The upper blue bar shows that by combining the Rapid and local buses into a single line that runs twice as often (with fewer stops than the local but far more than the Rapid) the result is a shorter total trip, because of the shorter wait.  In this case, the customer walks six minutes to a single line instead of four (because the local stops are a little further apart) but then waits half as often (because the two lines are combined) and rides a trip that’s a little bit faster than the current local (again, because local stops are a little further apart).  It turns out that lots of people along these long boulevards are in this situation.

Combining Rapids and local into a single more feequent line is one of the key recommendations of the newly proposed Los Angeles metro bus network redesign, the work of our respected competitor Transportation Management & Design (TMD) working with Cambridge Systematics.  Russ Chisholm of TMD, whom I used to collaborate, actually led the planning that created the Rapids in the late 1990s, so it’s fitting that he’s also gotten to plan for their obsolescence.

Here are the outcomes.  (“Reconnect with our customers” is the no-growth redesign, the plan that reallocates existing service instead of adding new service.  “Transit First” adds bus lanes and other infrastructure, for even more improvement without adding operating cost.)

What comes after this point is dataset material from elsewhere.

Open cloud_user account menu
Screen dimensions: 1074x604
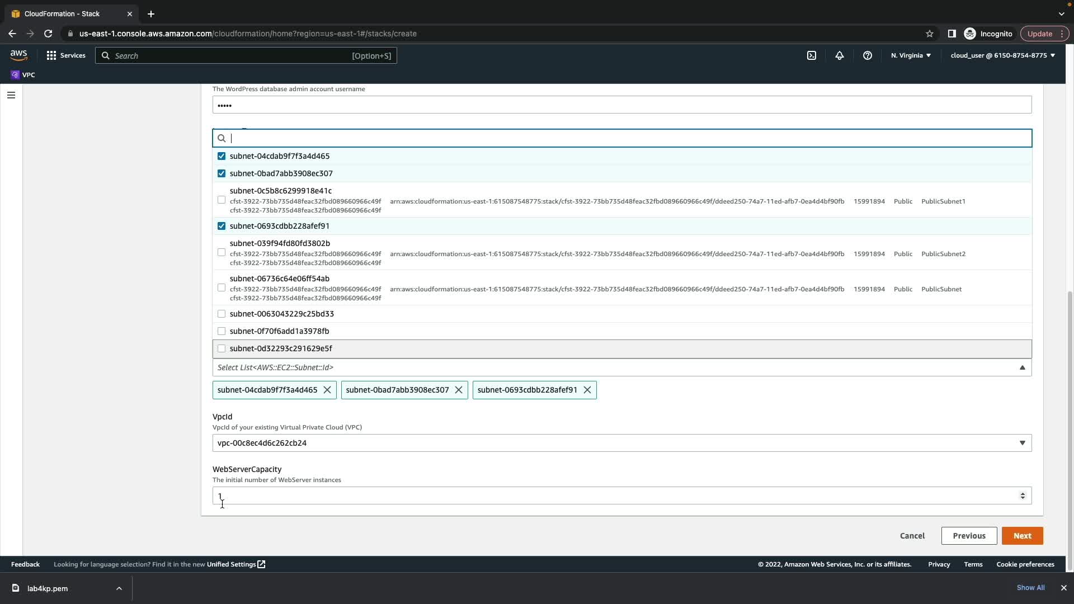click(x=1002, y=55)
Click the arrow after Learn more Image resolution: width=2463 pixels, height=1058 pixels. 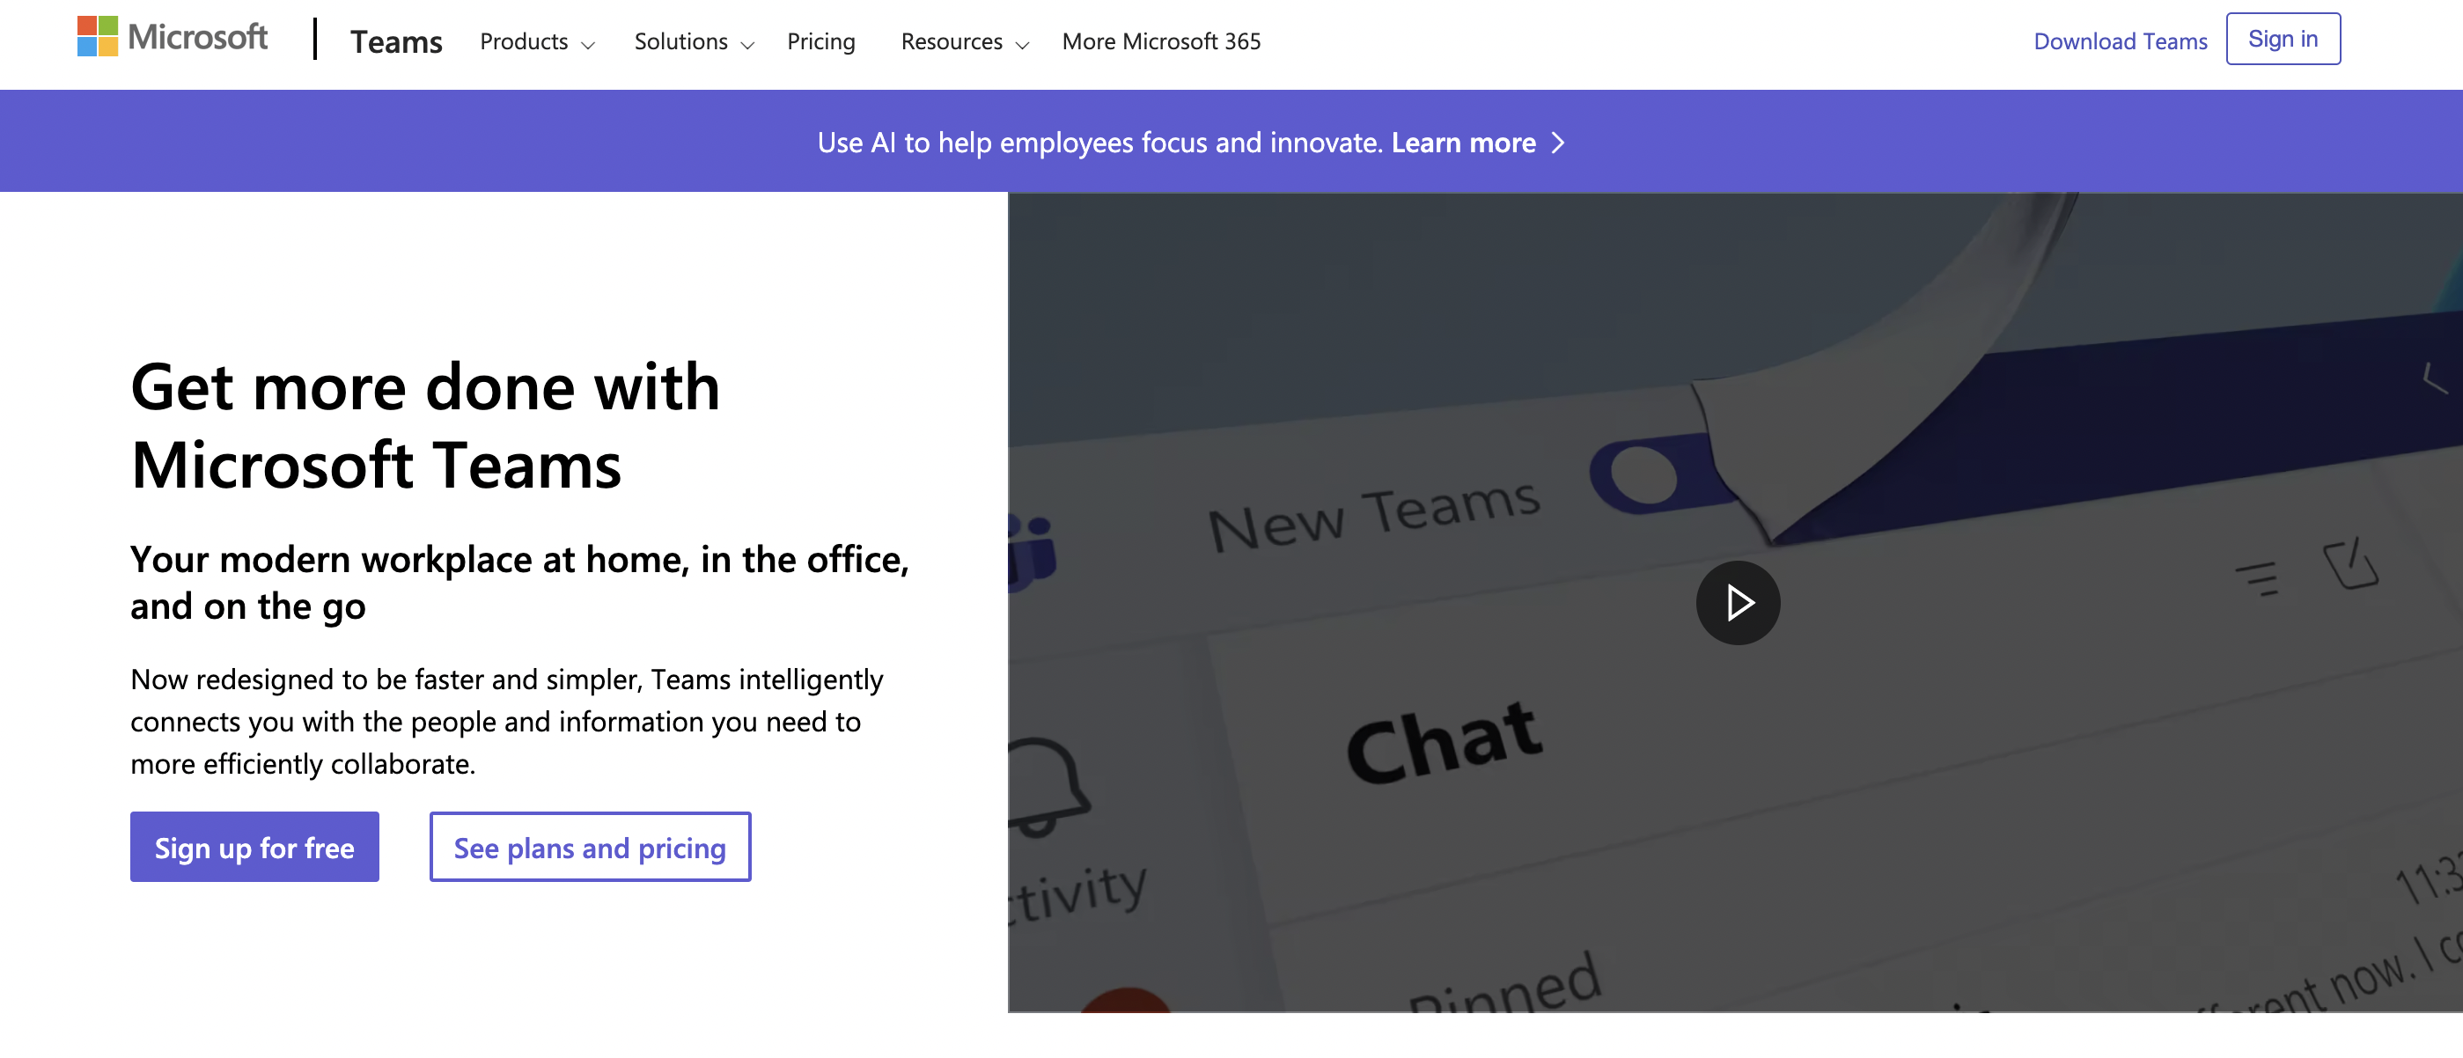tap(1558, 142)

Source: LA Metro NextGen “Virtual Workshop”

The vast increase in the number of people with access to frequent service, from 900,000 to 2.15 million, is the key to why this plan is likely to succeed.   A huge share of this outcome results from combining the Rapid and local services into single lines, since many streets that formerly had both a local and a Rapid every 15 minutes will now have a bus every 7.5 minutes or so.

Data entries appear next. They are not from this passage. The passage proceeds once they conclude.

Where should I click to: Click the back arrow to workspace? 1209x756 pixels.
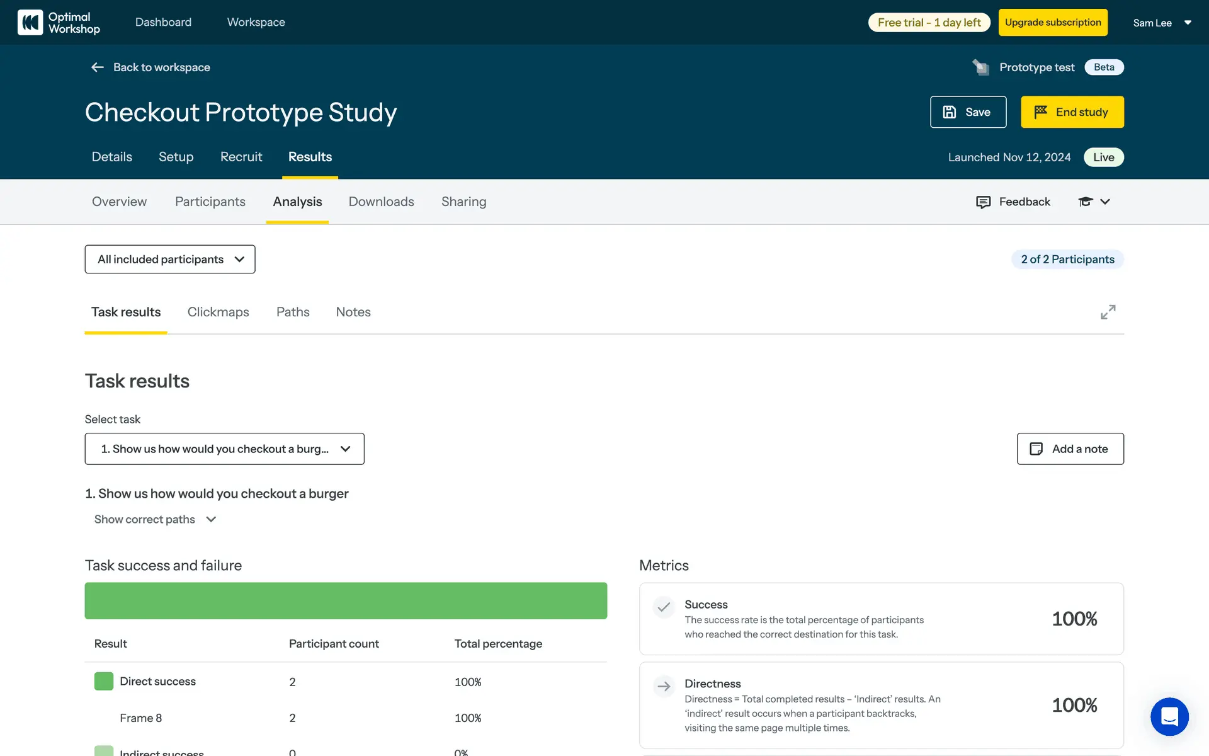pos(97,67)
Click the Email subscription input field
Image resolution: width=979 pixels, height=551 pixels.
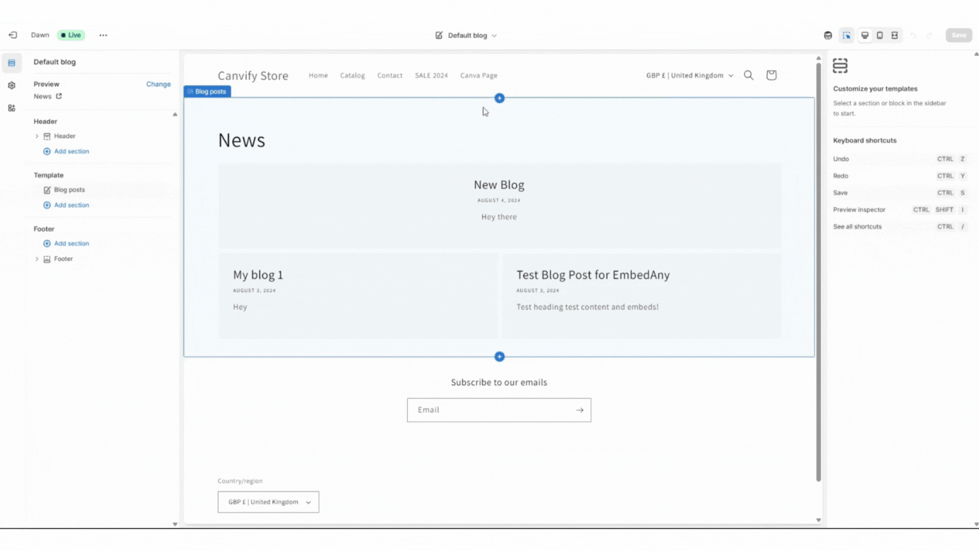tap(490, 410)
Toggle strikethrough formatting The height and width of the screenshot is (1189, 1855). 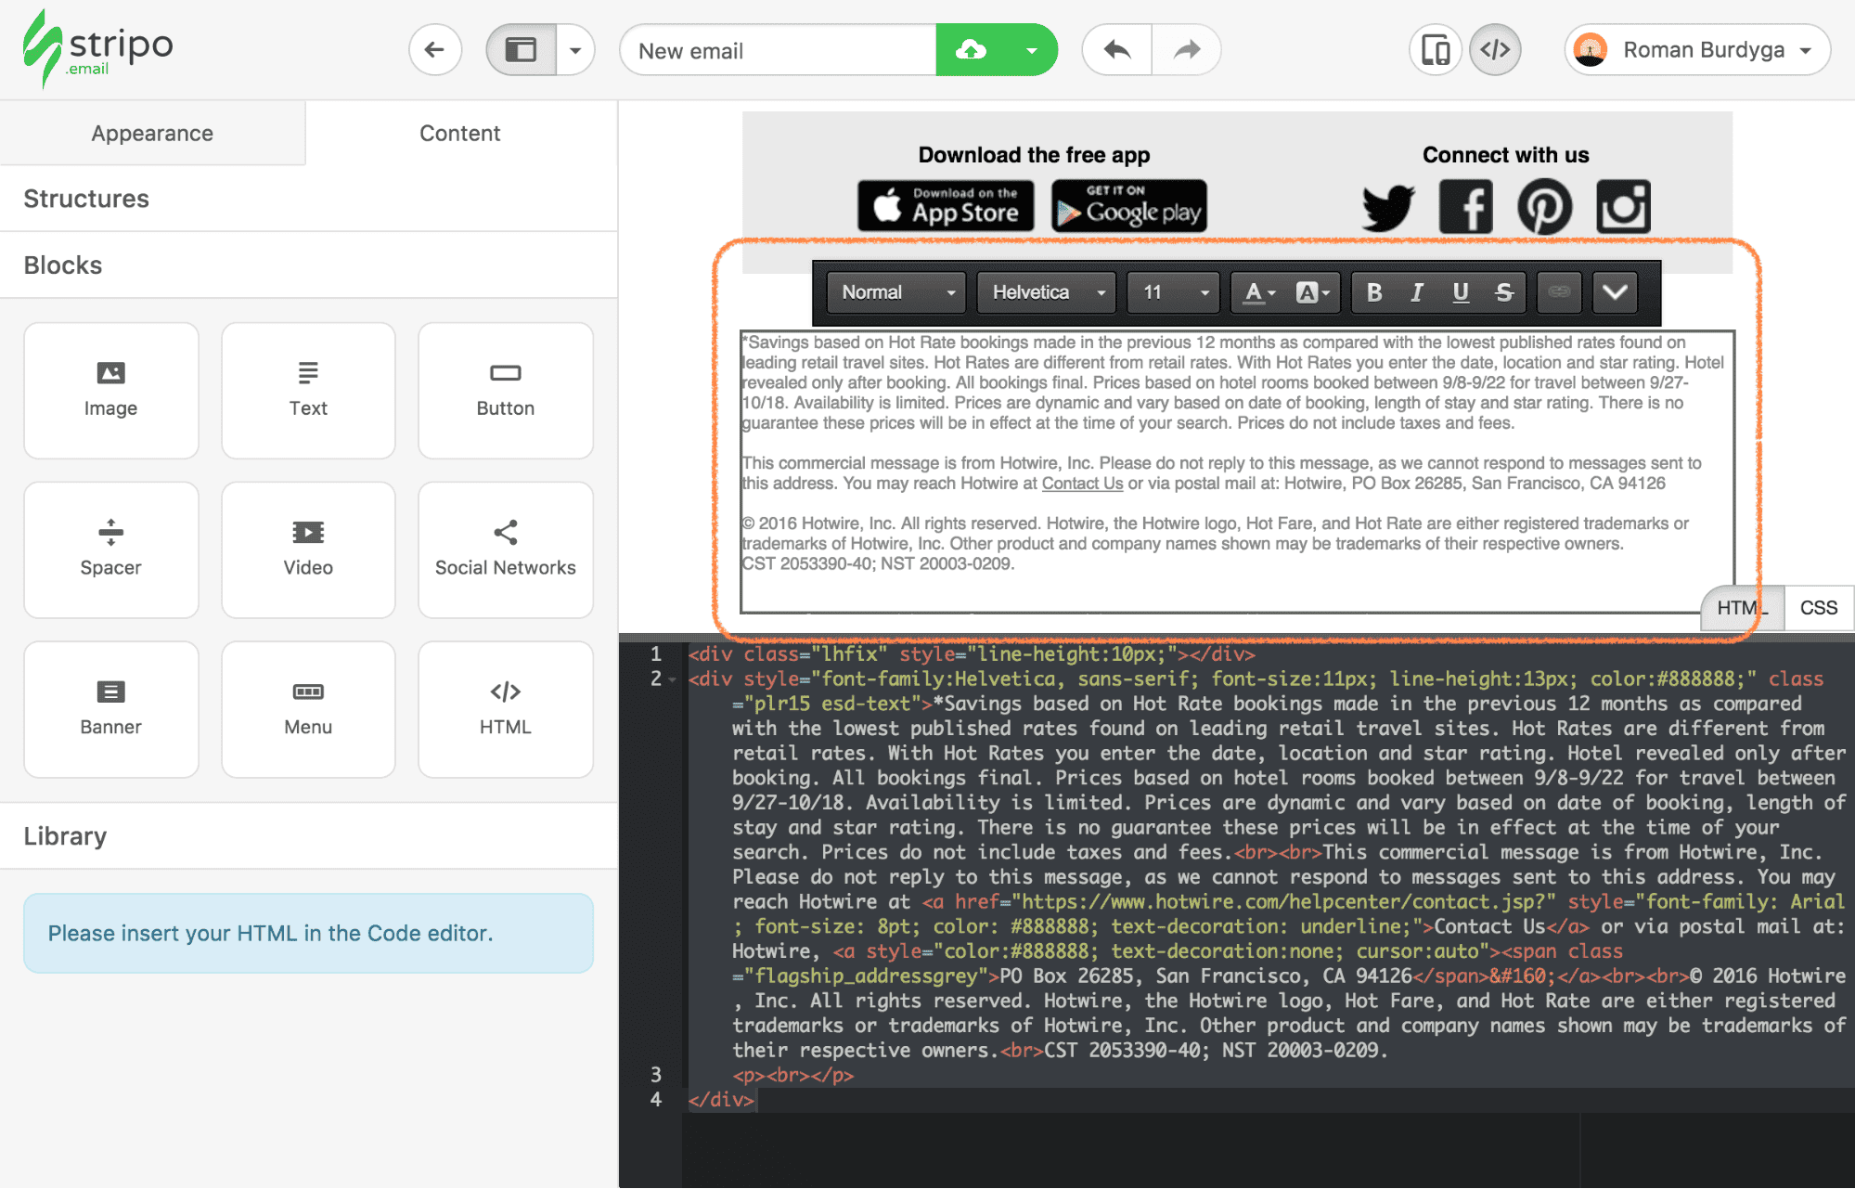(x=1503, y=292)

As always, a redesign that doesn’t add more service involves cutting some unproductive service, but here only 0.3% of riders losing walk access to transit, which is also impressive.  These are the least transit-oriented places in the region.  Still, we can expect ferocious complaints.  It may seem like 0.3% of the ridership isn’t much, but they and everyone they know, with some public relations skill, can make it sound like the plan is a disaster.  Even if nobody were losing their service, some people will be angry when you change anything.  So if you live in Los Angeles, it’s important that you engage with the plan!

That brings me to my main critique.  In exploring the website, I found the plan difficult to learn about. There’s no shortage of materials selling the plan to me, and there’s no shortage of route-by-route details, but I wish there had been a report that makes the argument for the plan and explains the thought process that led to its design.  (No, PowerPoint slide decks are not reports, because they don’t show the logical relationships between ideas; they are useful only with narrating voice attached.)  The plan’s data viewer is pretty good, especially the tool that helps people see how the plan changes where they go. We do similar things on our projects and they should be standard procedure now.

But I can’t find much on the website that seems to be speaking to non-riders, including anyone who cares about outcomes that the plan improves (congestion, climate, urban redevelopment, access to opportunity, social justice etc etc).  If you might support the plan for any of those reasons, the comment survey (a tab within the data viewer) will frustrate you.  It assumes that you’re evaluating the plan only selfishly, in terms of whether it will improve your travel.  (This also discourages feedback from non-riders who could see other selfish benefits, such as a business that gets better access from potential customers and employers, or a benefit for a friend or relative.)  Getting these plans across the line requires selling a big picture to the biggest possible audience, especially given that some angry riders will be yelling.  I hope that, in some forum that I can’t find on the website, that pitch is being made.

I wish LA Metro the best with this redesign.  It looks great.  It presents huge opportunities for better access to opportunity, more sustainable urban form, climate benefits, reduced local emissions, and safety.  It deserves to be allowed to succeed.